Other than that, not so much:
Two big wins: Top-of-the-league UCF and USF against bottom-of-the-league Maryland and Illinois. Only to be expected if the leagues are of equal quality.
Two more wins: top-of-the-league Memphis and Houston (Houston because they're #4 overall in the AAC) over middle-of-the-pack UCLA (#8/12) and Arizona (#6/12). These wins were only by a field-goal and one was at home. These should also be expected by your standards.
The remaining 12 games are losses, but the real bad thing is that only two of them are close (3 and 7 points). #4/12 Houston
AT HOME vs middle-of-the-pack 6-6 Texas Tech and middle-of-the-pack Navy @ Notre Dame. By your standards, Houston's loss is a bad one, but Navy's loss is a good one.
The rest are nothing but blowouts: All between 20-47 points.
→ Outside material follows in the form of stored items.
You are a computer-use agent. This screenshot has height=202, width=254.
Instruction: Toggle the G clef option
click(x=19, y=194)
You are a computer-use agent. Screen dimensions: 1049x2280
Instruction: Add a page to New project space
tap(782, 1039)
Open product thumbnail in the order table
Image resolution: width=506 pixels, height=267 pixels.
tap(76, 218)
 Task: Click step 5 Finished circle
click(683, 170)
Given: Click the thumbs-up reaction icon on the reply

In these bad losses you even got rivalry-games like UConn-BC, SMU-TCU and East Carolina-VT, 2 of them are home games and all of them were blowouts.
Bottom-of-the-league ECU vs top-of-the-league VT, lowly UConn vs middle-of-the-pack BC and middle-of-the-pack SMU vs top team TCU.
The rest are massive blowouts and mostly played away from home. If the leagues we're of equal quality, at least some of these losses should be either close or at least in the vicinity, but they're not. These teams got their asses handed to them, steamrolled, wallopped, pissed on etc, etc...
The thing is,
in the Power-5 a lot of lowly teams will get the occasional upset, or at least have quite a few games that are close.
I.e, 4-8 Syracuse beating Clemson, losing by 8 @ Miami, losing by 9 @ LSU, much closer than those 20-47 point losses, just like the following ones:
3-9 North Carolina losing by 5 vs Miami
1-11 Baylor losing by 8 vs Oklahoma
4-8 Maryland losing by 8 @ Michigan St
2-10 Illinois losing by 14 vs Wisconsin
1-11 Oregon St losing by 1 vs Stanford
These are all bottom-of-the-league vs top-of-the-league. Do you really want me to include the games where the medium teams play the best teams or the worst teams play the medium teams??
Meanwhile, here are the AAC home games where lowly teams meet either top OR medium teams;
4-8 Cincinnati @ 8-4 Michigan 14-36
3-9 UConn @ 6-6 Virginia 18-38, vs 7-5 Mizzou 12-52, vs 7-5 BC 16-39
3-9 East Carolina @ 6-6 West Virginia 20-56, vs 9-3 Virginia Tech 17-64
2-10 Tulsa @ 9-3 Oklahoma St 24-59
Add all the scores in this post and it speaks for itself. Enjoy your delusion.
I'll echo what was said earlier here; I really liked the UCF story going from 0-12 to (maybe) undefeated in such a short time, but now I just want them to lose and go back to being mediocre. Congrats on a job well done!